→ What to work on
Print out the full listing, exactly.

→ Input material
_ _ _ _ _

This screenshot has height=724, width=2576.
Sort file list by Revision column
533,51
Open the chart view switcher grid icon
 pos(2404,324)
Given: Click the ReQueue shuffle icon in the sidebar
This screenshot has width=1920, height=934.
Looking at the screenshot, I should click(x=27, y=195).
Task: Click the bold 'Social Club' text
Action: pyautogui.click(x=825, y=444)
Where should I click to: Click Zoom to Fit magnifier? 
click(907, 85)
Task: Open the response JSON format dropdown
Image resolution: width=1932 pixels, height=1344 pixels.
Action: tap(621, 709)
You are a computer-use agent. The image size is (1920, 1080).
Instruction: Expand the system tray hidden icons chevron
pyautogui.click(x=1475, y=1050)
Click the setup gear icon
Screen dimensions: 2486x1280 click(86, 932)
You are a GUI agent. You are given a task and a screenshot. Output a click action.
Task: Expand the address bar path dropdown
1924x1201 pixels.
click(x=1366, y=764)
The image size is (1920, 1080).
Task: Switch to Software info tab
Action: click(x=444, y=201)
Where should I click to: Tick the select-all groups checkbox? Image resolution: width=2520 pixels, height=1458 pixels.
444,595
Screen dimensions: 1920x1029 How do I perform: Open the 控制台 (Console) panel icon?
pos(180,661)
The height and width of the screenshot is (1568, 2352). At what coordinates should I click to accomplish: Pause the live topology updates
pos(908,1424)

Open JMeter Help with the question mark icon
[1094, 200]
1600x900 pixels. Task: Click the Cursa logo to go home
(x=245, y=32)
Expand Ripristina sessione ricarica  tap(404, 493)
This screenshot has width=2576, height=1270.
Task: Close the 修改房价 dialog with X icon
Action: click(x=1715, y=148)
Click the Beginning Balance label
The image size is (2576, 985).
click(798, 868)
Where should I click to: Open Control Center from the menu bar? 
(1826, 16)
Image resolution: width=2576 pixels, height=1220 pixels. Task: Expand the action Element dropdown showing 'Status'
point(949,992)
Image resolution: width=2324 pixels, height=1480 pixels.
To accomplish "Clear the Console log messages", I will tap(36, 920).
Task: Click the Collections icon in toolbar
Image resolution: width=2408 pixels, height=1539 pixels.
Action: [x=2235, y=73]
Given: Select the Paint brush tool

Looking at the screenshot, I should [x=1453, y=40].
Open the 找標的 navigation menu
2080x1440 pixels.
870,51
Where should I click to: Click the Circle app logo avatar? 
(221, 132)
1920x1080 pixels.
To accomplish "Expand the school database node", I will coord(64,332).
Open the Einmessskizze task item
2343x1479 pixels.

_ _ _ _ _

→ Your solution
This screenshot has height=724, width=2576.
Sort file list by Revision column
533,51
Open the chart view switcher grid icon
 pos(2404,324)
Given: Click the ReQueue shuffle icon in the sidebar
This screenshot has width=1920, height=934.
Looking at the screenshot, I should click(x=27, y=195).
Task: Click the bold 'Social Club' text
Action: pyautogui.click(x=825, y=444)
Where should I click to: Click Zoom to Fit magnifier? 
click(907, 85)
Task: Open the response JSON format dropdown
Image resolution: width=1932 pixels, height=1344 pixels.
Action: tap(621, 709)
You are a computer-use agent. The image size is (1920, 1080).
Instruction: Expand the system tray hidden icons chevron
pyautogui.click(x=1475, y=1050)
Click the setup gear icon
Screen dimensions: 2486x1280 click(86, 932)
You are a GUI agent. You are given a task and a screenshot. Output a click action.
Task: Expand the address bar path dropdown
1924x1201 pixels.
click(x=1366, y=764)
The image size is (1920, 1080).
Task: Switch to Software info tab
Action: click(x=444, y=201)
Where should I click to: Tick the select-all groups checkbox? Image resolution: width=2520 pixels, height=1458 pixels.
444,595
Screen dimensions: 1920x1029 How do I perform: Open the 控制台 (Console) panel icon?
pos(180,661)
The height and width of the screenshot is (1568, 2352). At what coordinates should I click to accomplish: Pause the live topology updates
pos(908,1424)

Open JMeter Help with the question mark icon
[1094, 200]
1600x900 pixels. Task: Click the Cursa logo to go home
(x=245, y=32)
Expand Ripristina sessione ricarica  tap(404, 493)
This screenshot has width=2576, height=1270.
Task: Close the 修改房价 dialog with X icon
Action: click(x=1715, y=148)
Click the Beginning Balance label
The image size is (2576, 985).
click(798, 868)
Where should I click to: Open Control Center from the menu bar? 
(1826, 16)
Image resolution: width=2576 pixels, height=1220 pixels. Task: Expand the action Element dropdown showing 'Status'
point(949,992)
Image resolution: width=2324 pixels, height=1480 pixels.
To accomplish "Clear the Console log messages", I will tap(36, 920).
Task: Click the Collections icon in toolbar
Image resolution: width=2408 pixels, height=1539 pixels.
Action: [x=2235, y=73]
Given: Select the Paint brush tool

Looking at the screenshot, I should [x=1453, y=40].
Open the 找標的 navigation menu
2080x1440 pixels.
870,51
Where should I click to: Click the Circle app logo avatar? 
(221, 132)
1920x1080 pixels.
To accomplish "Expand the school database node", I will coord(64,332).
Open the Einmessskizze task item
2343x1479 pixels.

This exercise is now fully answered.